Feudal Japanese role-playing game

Cover art by Ken Pick

Land of the Rising Sun is a fantasy role-playing game, designed by Lee Gold and published by Fantasy Games Unlimited (FGU) in 1980 that is set in feudal Japan.

==Description==
In Land of the Rising Sun, players take on the roles of samurai warriors. The game, derived in large part from FGU's previously published fantasy role-playing game Chivalry & Sorcery, is a class-and-level system with rules covering honor, martial arts, aerial and water combat, the astral plane, spirits, demons, and ninjas.

==Publication history==
In 1977, FGU published the complex fantasy role-playing game Chivalry & Sorcery, noted for both its realism and unwieldy rules. (Game critic Eric Goldberg bemoaned the complexity, saying, "The worst problem arises when the game is actually played — it can move as awkwardly as an octopus on dry land.")

Three years later, FGU set out to create much the same game, but set in feudal Japan. Land of the Rising Sun was released as a boxed set with cover art by Ken Pick, and included a 152-page book and five cardstock reference sheets.

==Reception==
Forrest Johnson reviewed Land of the Rising Sun in The Space Gamer No. 36. Johnson commented that "LOTRS is a beautiful treasure in an unopenable package. Recommended to zealots, and as a source-book to D&D."

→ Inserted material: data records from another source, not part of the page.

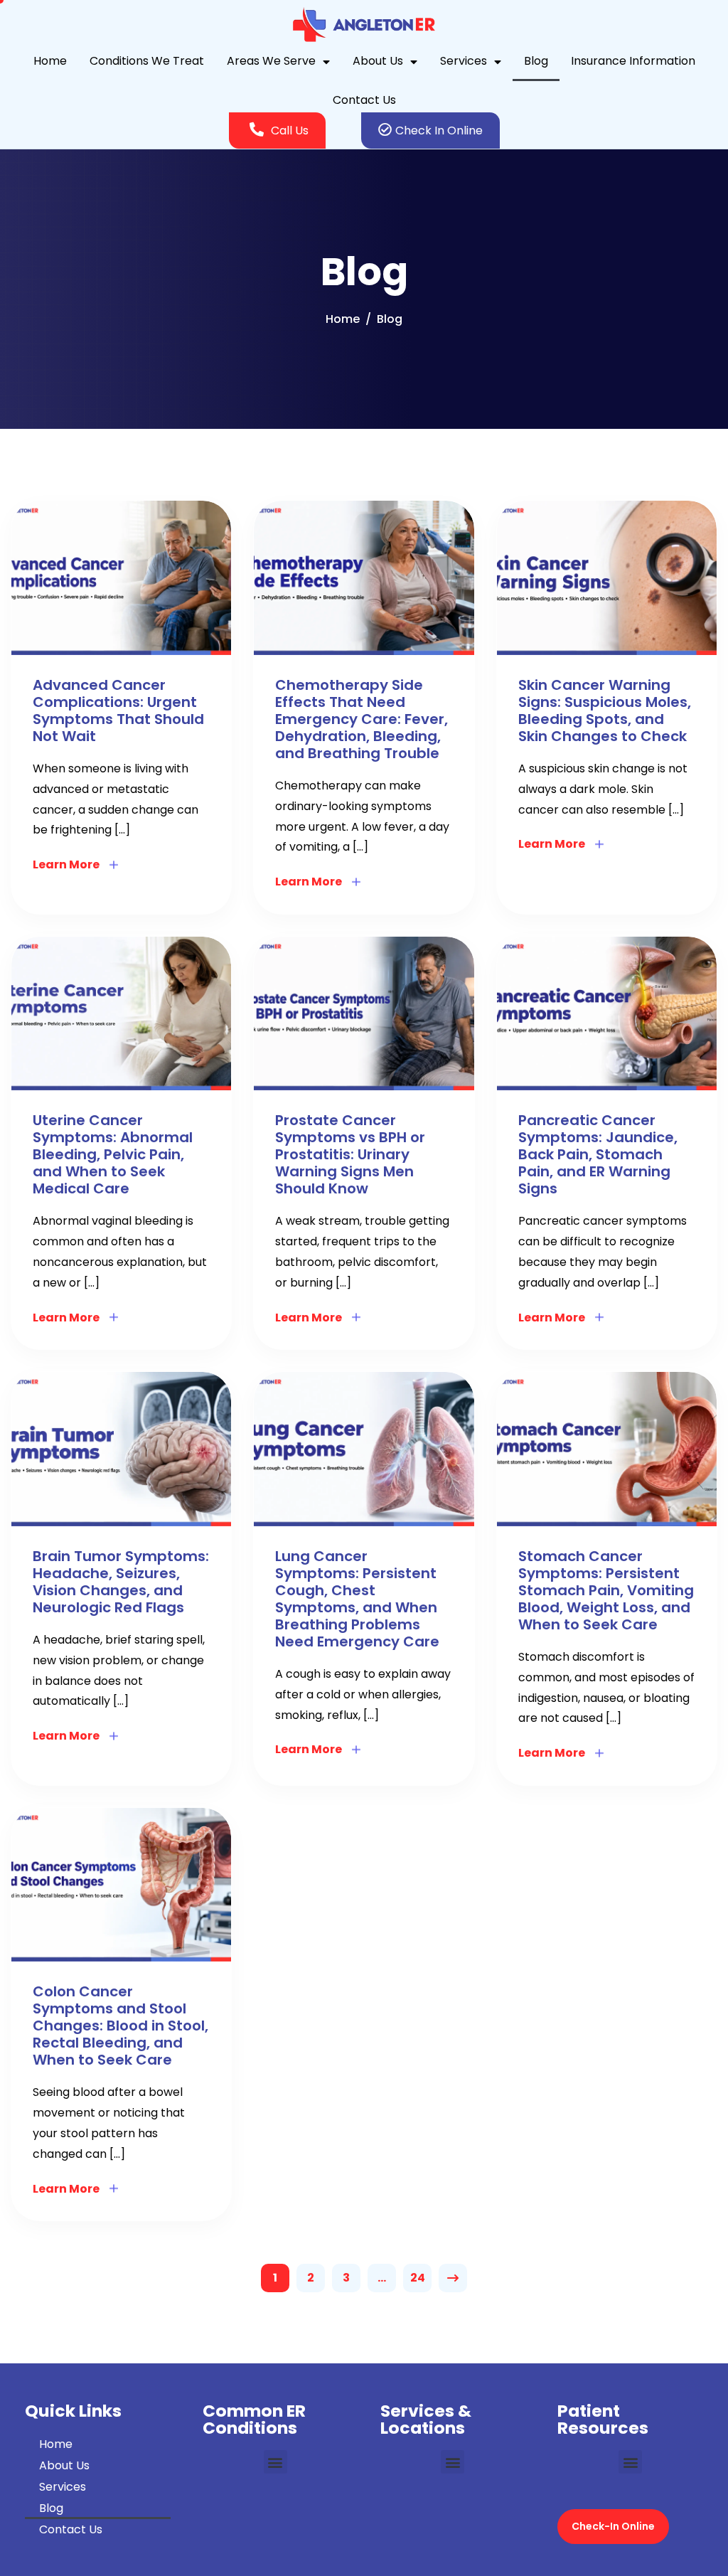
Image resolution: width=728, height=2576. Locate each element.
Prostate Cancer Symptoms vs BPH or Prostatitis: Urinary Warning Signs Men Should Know (350, 1154)
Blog (536, 61)
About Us (378, 61)
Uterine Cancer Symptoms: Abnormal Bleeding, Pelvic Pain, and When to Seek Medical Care (113, 1154)
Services (463, 61)
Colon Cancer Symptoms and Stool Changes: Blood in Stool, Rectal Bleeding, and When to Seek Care (120, 2025)
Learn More (66, 864)
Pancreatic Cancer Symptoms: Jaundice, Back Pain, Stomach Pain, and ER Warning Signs (598, 1154)
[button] (275, 2462)
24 (417, 2277)
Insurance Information (633, 61)
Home (50, 61)
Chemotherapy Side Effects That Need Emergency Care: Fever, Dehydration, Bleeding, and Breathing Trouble (361, 719)
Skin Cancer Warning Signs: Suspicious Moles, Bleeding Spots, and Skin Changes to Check (604, 710)
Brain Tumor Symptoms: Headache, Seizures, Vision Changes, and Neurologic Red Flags (121, 1581)
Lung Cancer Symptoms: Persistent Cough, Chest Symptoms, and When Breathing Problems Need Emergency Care (357, 1598)
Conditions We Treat (147, 61)
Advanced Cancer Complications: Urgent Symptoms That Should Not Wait (118, 710)
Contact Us (364, 100)
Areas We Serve (271, 61)
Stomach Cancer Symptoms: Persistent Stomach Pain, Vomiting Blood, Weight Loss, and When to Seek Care (606, 1590)
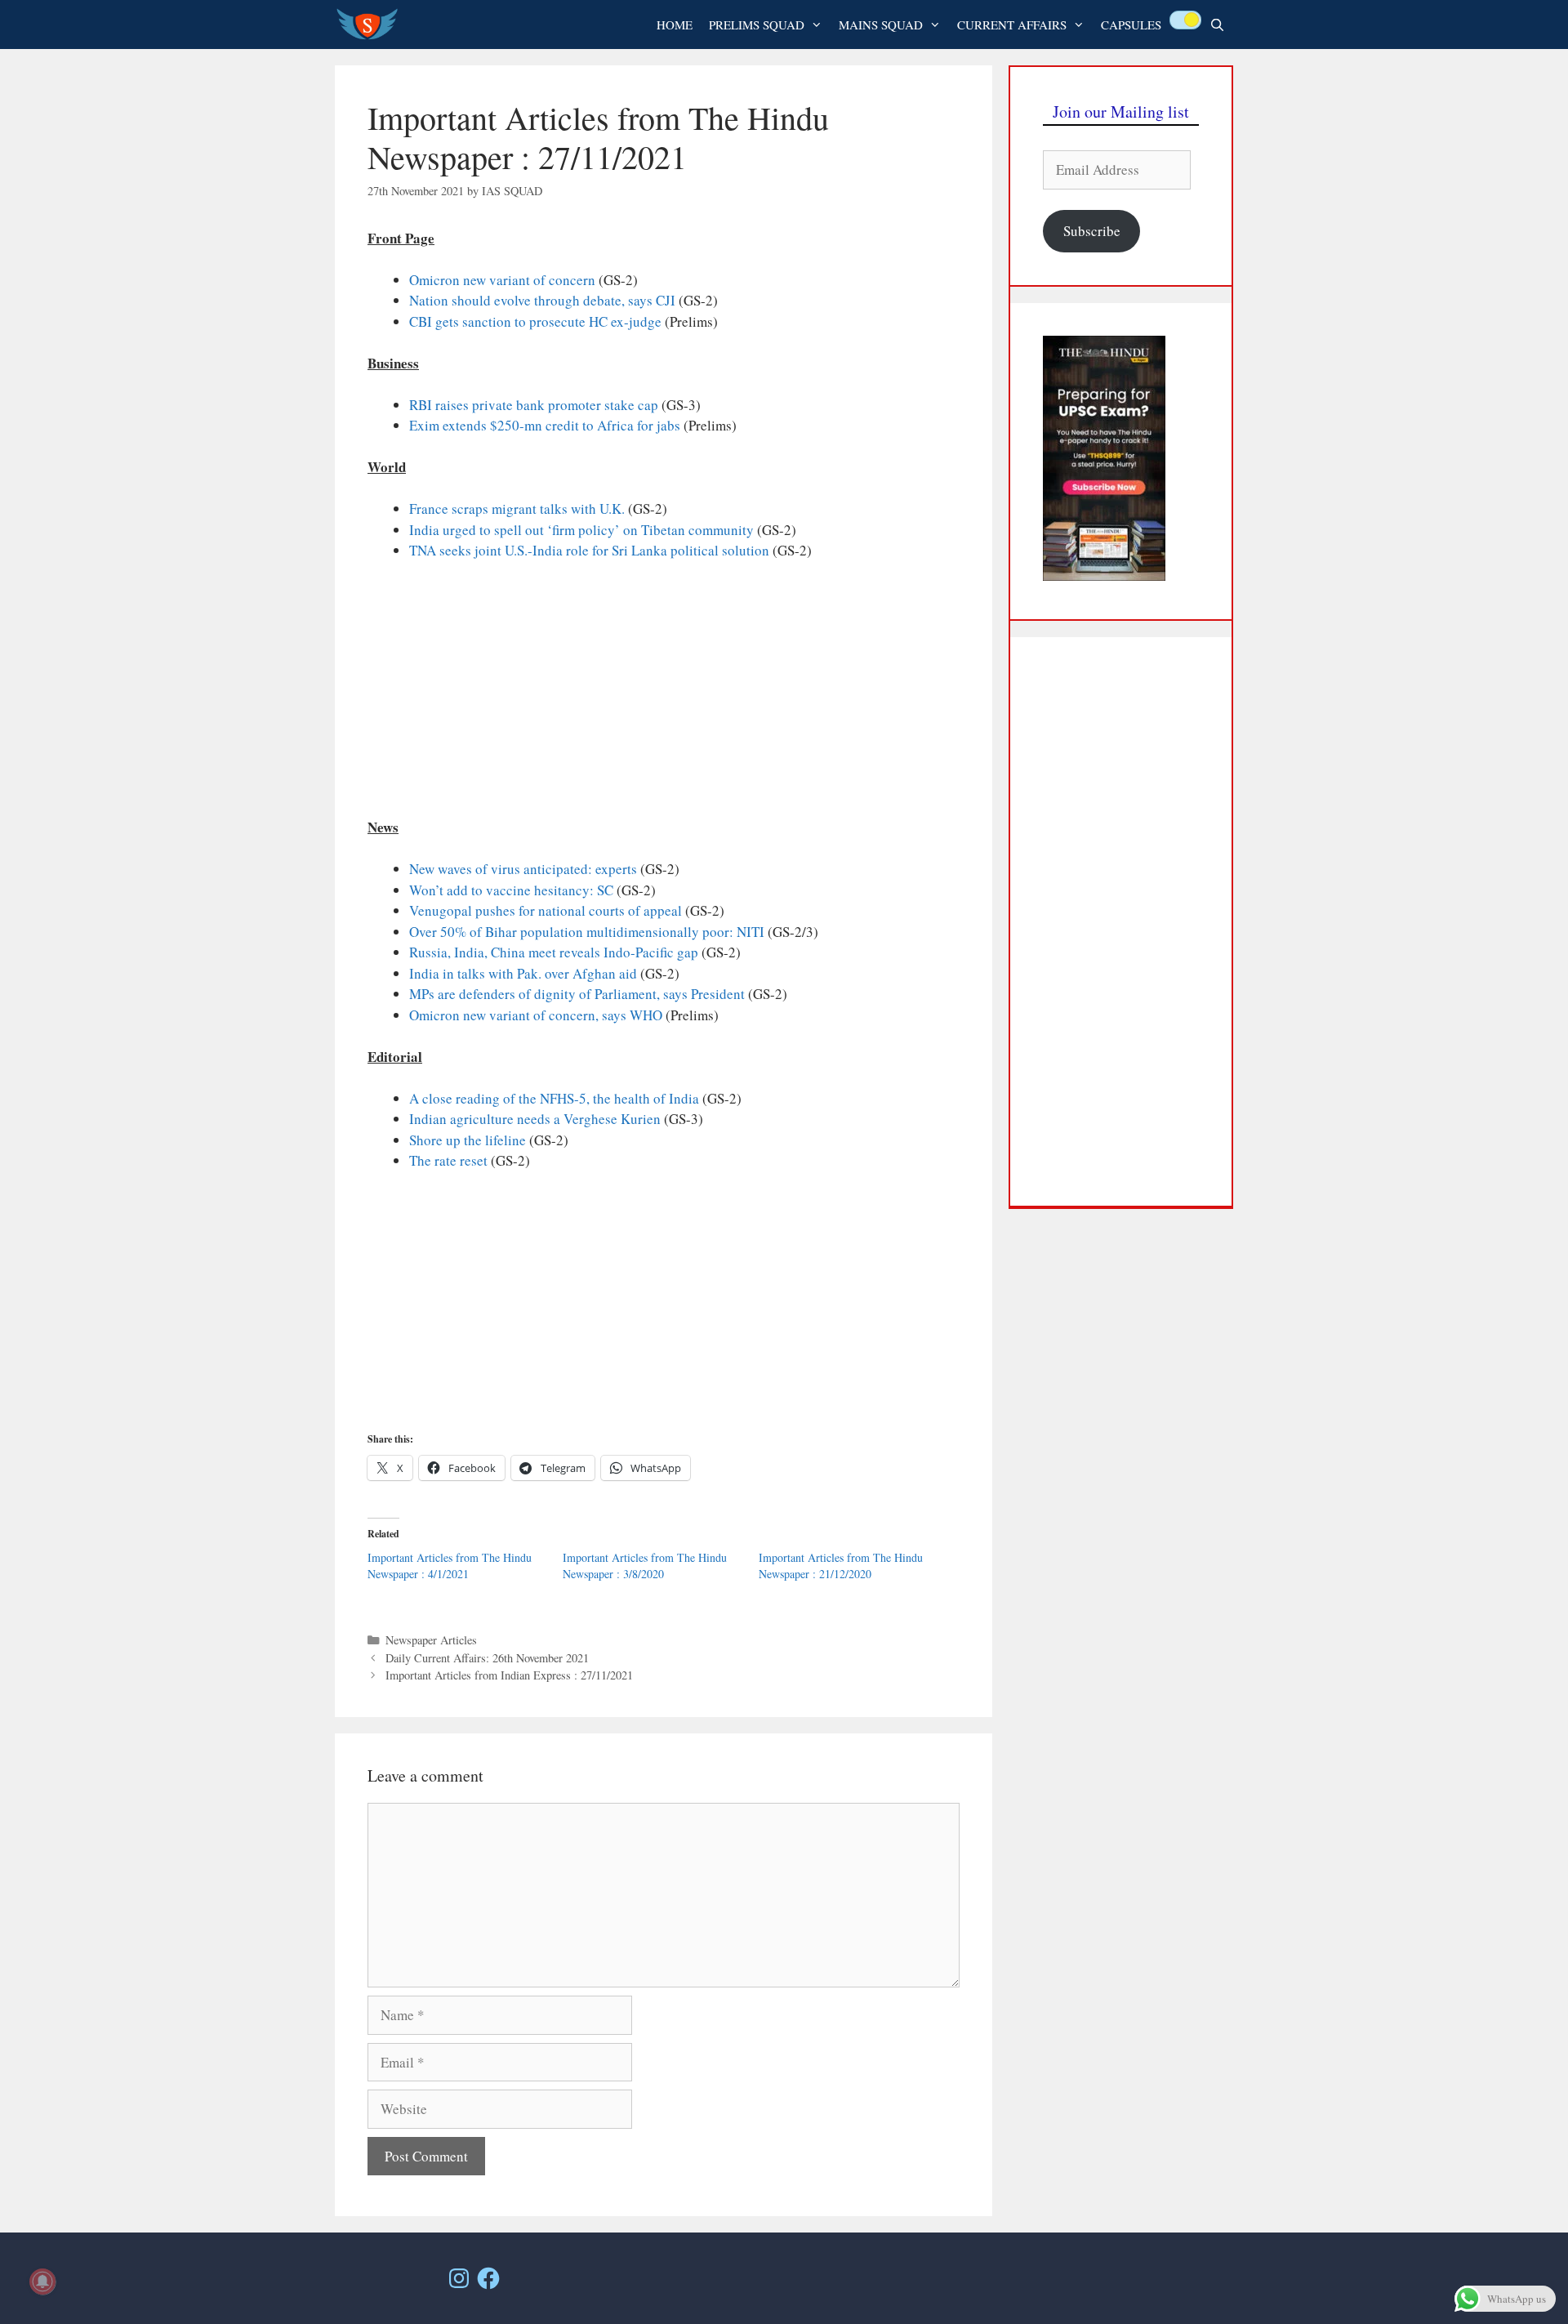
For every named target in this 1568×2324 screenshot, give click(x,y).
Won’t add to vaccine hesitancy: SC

Eric Goldberg reviewed Land of the Rising Sun in Ares Magazine #7 and commented that "Land of the Rising Sun is an estimable addition to a FRP aficionado's library. Aside from being well-explained, it is necessary for those who want to fully understand C&S. The care with which Japanese myth has been reproduced is simply amazing."

Wes Ives reviewed Land of the Rising Sun for Different Worlds magazine and stated that "In summary, I strongly recommend Land of the Rising Sun to the role-players in the readership. It is a complete, entertaining game."

In his 1990 book The Complete Guide to Role-Playing Games, game critic Rick Swan called this game "a thoughtful treatment of medieval Japan, skillfully interweaving imaginative fantasy elements with a scholar's understanding of history." However, Swan found "the background material is much better than the turgid game mechanics it supports ... The character creation system is time-consuming and difficult ... combat encounters seem to drag on forever." Swan concluded by giving the game a rating of 2.5 out of 4 and recommending the game as a sourcebook for other fantasy role-playing games, saying "Land of the Rising Sun demands so much from the players that it's more work than fun. However, as a source of ideas, Land of the Rising Sun is worth investigating by any referee interested in an authentic eastern setting."

In his 1991 book Heroic Worlds, Lawrence Schick called the game "Difficult to play, but the sections describing the society, culture, and legendry of medieval Japan are quite detailed."